Start of Task data

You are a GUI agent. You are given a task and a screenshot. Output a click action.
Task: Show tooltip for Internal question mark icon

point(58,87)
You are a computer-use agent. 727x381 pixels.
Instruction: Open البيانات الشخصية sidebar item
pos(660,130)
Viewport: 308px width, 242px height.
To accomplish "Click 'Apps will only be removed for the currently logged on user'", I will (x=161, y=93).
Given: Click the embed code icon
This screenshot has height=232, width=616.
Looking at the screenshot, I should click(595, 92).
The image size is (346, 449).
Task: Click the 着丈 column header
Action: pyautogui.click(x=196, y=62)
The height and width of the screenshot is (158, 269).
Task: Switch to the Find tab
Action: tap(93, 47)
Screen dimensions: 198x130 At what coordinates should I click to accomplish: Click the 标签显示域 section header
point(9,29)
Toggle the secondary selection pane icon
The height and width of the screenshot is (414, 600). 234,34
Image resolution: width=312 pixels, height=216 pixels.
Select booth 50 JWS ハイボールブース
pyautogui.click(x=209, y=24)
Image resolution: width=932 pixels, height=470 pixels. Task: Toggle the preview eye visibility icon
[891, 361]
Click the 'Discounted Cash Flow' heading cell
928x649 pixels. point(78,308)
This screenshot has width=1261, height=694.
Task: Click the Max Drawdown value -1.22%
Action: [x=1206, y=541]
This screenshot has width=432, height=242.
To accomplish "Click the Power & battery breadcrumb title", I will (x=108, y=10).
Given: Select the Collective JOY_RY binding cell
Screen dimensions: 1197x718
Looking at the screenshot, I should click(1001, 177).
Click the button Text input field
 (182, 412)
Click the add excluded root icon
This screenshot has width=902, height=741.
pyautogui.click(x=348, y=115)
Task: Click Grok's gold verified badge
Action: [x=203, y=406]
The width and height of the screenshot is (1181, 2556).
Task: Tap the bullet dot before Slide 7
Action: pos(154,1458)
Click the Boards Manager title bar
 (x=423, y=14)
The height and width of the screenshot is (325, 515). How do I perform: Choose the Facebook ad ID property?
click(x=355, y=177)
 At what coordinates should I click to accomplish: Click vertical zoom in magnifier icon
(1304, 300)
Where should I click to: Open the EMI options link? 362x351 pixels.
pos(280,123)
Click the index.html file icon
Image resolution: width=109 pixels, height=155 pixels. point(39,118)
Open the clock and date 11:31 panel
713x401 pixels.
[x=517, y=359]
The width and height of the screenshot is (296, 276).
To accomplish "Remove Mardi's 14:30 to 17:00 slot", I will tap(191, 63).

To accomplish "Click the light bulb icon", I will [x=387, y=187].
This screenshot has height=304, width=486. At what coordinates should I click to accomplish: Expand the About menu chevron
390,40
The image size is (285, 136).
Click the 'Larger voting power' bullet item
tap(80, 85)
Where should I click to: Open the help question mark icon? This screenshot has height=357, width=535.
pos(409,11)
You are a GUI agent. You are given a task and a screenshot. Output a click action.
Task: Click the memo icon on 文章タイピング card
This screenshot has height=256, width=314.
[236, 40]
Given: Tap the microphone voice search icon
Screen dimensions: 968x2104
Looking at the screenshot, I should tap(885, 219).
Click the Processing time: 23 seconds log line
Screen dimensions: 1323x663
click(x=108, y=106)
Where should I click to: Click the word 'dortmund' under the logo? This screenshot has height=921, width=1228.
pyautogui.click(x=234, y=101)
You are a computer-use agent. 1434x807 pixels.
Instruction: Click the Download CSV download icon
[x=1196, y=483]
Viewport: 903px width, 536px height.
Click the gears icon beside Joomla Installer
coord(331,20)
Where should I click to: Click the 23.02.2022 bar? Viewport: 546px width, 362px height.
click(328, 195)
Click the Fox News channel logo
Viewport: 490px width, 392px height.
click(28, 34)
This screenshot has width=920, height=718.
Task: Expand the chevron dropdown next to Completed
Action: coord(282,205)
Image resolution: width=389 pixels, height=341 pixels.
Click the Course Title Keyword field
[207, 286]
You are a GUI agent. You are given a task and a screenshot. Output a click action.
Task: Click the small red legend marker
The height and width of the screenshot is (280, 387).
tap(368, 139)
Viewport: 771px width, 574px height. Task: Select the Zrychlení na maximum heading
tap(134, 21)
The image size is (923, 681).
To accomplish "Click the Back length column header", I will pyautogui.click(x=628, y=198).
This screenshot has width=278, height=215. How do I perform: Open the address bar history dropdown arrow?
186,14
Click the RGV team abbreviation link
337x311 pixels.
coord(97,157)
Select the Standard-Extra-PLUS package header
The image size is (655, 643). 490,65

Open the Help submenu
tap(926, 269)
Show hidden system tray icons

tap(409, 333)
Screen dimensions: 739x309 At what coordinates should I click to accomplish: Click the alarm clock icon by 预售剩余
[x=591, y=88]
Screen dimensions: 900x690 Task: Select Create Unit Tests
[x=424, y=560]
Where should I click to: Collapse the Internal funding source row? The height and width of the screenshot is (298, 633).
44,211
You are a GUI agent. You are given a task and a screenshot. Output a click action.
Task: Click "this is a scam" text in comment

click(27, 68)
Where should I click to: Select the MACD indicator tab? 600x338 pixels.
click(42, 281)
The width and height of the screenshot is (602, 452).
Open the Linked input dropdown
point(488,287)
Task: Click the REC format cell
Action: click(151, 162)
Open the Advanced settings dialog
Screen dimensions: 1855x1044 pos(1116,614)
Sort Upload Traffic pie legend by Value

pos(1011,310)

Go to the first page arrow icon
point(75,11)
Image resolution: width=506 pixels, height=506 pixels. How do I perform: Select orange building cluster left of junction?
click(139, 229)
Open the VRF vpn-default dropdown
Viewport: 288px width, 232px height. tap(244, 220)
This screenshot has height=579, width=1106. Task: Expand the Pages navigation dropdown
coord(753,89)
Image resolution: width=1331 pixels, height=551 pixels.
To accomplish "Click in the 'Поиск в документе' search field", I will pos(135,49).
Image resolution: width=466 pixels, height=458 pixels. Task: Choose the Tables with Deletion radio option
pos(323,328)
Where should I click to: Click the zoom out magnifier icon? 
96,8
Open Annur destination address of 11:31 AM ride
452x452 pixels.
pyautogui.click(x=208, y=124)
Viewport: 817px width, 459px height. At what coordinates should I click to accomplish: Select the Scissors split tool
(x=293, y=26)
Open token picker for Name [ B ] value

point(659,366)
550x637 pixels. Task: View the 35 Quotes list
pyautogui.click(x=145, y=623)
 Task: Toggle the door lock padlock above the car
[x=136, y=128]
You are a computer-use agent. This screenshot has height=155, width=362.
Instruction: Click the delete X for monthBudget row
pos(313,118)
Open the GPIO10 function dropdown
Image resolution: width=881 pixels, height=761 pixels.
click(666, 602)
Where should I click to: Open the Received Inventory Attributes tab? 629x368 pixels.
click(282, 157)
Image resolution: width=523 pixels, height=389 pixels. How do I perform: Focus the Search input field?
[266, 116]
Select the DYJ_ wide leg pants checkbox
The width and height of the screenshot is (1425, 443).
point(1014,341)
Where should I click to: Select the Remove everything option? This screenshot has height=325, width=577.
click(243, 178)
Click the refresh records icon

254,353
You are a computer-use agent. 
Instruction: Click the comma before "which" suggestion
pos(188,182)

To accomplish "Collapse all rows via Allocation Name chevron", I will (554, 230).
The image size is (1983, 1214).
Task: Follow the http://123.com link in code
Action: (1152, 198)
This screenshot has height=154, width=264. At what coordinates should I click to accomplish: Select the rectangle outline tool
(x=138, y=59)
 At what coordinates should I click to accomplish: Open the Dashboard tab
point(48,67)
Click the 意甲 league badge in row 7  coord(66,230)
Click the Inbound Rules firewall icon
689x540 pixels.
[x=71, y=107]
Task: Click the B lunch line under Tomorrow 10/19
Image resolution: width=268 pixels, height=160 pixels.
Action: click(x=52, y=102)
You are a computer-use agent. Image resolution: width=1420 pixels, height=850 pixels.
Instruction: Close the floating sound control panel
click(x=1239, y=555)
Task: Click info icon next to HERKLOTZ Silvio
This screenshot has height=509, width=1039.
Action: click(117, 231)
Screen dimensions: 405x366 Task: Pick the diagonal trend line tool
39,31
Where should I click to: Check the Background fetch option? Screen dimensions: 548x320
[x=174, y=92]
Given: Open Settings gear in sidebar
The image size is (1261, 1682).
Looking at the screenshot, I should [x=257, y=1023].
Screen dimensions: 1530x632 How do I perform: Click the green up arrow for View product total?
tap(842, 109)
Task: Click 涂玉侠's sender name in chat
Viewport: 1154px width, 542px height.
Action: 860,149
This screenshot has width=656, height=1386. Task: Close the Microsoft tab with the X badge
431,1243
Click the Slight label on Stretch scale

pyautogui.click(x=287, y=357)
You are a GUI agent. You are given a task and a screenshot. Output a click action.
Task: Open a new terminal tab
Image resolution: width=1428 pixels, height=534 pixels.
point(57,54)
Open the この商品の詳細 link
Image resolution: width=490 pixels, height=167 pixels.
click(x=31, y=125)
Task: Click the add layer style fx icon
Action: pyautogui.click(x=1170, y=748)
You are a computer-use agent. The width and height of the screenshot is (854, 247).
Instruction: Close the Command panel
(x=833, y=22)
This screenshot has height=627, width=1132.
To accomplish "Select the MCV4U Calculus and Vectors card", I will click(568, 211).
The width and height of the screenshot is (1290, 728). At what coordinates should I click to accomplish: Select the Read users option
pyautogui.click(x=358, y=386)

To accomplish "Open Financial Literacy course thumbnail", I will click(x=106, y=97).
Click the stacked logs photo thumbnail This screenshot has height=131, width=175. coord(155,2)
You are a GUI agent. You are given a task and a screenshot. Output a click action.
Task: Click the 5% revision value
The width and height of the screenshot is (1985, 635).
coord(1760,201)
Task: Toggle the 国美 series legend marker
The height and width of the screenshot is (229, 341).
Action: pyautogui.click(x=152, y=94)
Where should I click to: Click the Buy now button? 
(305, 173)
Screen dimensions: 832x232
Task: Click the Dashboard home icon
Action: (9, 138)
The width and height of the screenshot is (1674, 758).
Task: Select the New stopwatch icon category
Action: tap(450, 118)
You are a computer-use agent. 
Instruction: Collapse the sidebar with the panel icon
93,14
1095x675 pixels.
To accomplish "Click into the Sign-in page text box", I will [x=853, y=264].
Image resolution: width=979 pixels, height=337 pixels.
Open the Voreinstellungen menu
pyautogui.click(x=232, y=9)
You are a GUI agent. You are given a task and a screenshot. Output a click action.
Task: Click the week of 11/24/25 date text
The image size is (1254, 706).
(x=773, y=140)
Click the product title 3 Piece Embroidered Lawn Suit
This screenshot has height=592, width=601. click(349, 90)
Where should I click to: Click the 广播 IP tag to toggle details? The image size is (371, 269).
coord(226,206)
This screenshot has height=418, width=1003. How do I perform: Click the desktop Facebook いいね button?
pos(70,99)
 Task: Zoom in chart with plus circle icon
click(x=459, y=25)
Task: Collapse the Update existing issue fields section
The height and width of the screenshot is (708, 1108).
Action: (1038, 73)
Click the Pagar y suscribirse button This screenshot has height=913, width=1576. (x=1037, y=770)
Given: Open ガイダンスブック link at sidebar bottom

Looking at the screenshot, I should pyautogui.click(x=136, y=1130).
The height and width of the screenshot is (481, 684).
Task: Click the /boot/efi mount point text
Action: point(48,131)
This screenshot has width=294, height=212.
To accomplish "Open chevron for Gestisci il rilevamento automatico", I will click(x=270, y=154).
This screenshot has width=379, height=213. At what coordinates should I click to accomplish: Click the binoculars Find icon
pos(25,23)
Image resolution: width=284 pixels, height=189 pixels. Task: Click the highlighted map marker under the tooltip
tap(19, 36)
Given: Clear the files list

End of Task data

Arrange everything from the start of the items down to and including the line containing "click(x=355, y=177)" as a Markdown table with the columns Row and Line. Give each line its own row with a row number, and skip blank lines.

| Row | Line |
|---|---|
| 1 | You are a GUI agent. You are given a task and a screenshot. Output a click action. |
| 2 | Task: Show tooltip for Internal question mark icon |
| 3 | point(58,87) |
| 4 | You are a computer-use agent. 727x381 pixels. |
| 5 | Instruction: Open البيانات الشخصية sidebar item |
| 6 | pos(660,130) |
| 7 | Viewport: 308px width, 242px height. |
| 8 | To accomplish "Click 'Apps will only be removed for the currently logged on user'", I will (x=161, y=93). |
| 9 | Given: Click the embed code icon |
| 10 | This screenshot has height=232, width=616. |
| 11 | Looking at the screenshot, I should click(595, 92). |
| 12 | The image size is (346, 449). |
| 13 | Task: Click the 着丈 column header |
| 14 | Action: pyautogui.click(x=196, y=62) |
| 15 | The height and width of the screenshot is (158, 269). |
| 16 | Task: Switch to the Find tab |
| 17 | Action: tap(93, 47) |
| 18 | Screen dimensions: 198x130 At what coordinates should I click to accomplish: Click the 标签显示域 section header |
| 19 | point(9,29) |
| 20 | Toggle the secondary selection pane icon |
| 21 | The height and width of the screenshot is (414, 600). 234,34 |
| 22 | Image resolution: width=312 pixels, height=216 pixels. |
| 23 | Select booth 50 JWS ハイボールブース |
| 24 | pyautogui.click(x=209, y=24) |
| 25 | Image resolution: width=932 pixels, height=470 pixels. Task: Toggle the preview eye visibility icon |
| 26 | [891, 361] |
| 27 | Click the 'Discounted Cash Flow' heading cell |
| 28 | 928x649 pixels. point(78,308) |
| 29 | This screenshot has width=1261, height=694. |
| 30 | Task: Click the Max Drawdown value -1.22% |
| 31 | Action: [x=1206, y=541] |
| 32 | This screenshot has width=432, height=242. |
| 33 | To accomplish "Click the Power & battery breadcrumb title", I will (x=108, y=10). |
| 34 | Given: Select the Collective JOY_RY binding cell |
| 35 | Screen dimensions: 1197x718 |
| 36 | Looking at the screenshot, I should click(1001, 177). |
| 37 | Click the button Text input field |
| 38 |  (182, 412) |
| 39 | Click the add excluded root icon |
| 40 | This screenshot has width=902, height=741. |
| 41 | pyautogui.click(x=348, y=115) |
| 42 | Task: Click Grok's gold verified badge |
| 43 | Action: [x=203, y=406] |
| 44 | The width and height of the screenshot is (1181, 2556). |
| 45 | Task: Tap the bullet dot before Slide 7 |
| 46 | Action: pos(154,1458) |
| 47 | Click the Boards Manager title bar |
| 48 |  (x=423, y=14) |
| 49 | The height and width of the screenshot is (325, 515). How do I perform: Choose the Facebook ad ID property? |
| 50 | click(x=355, y=177) |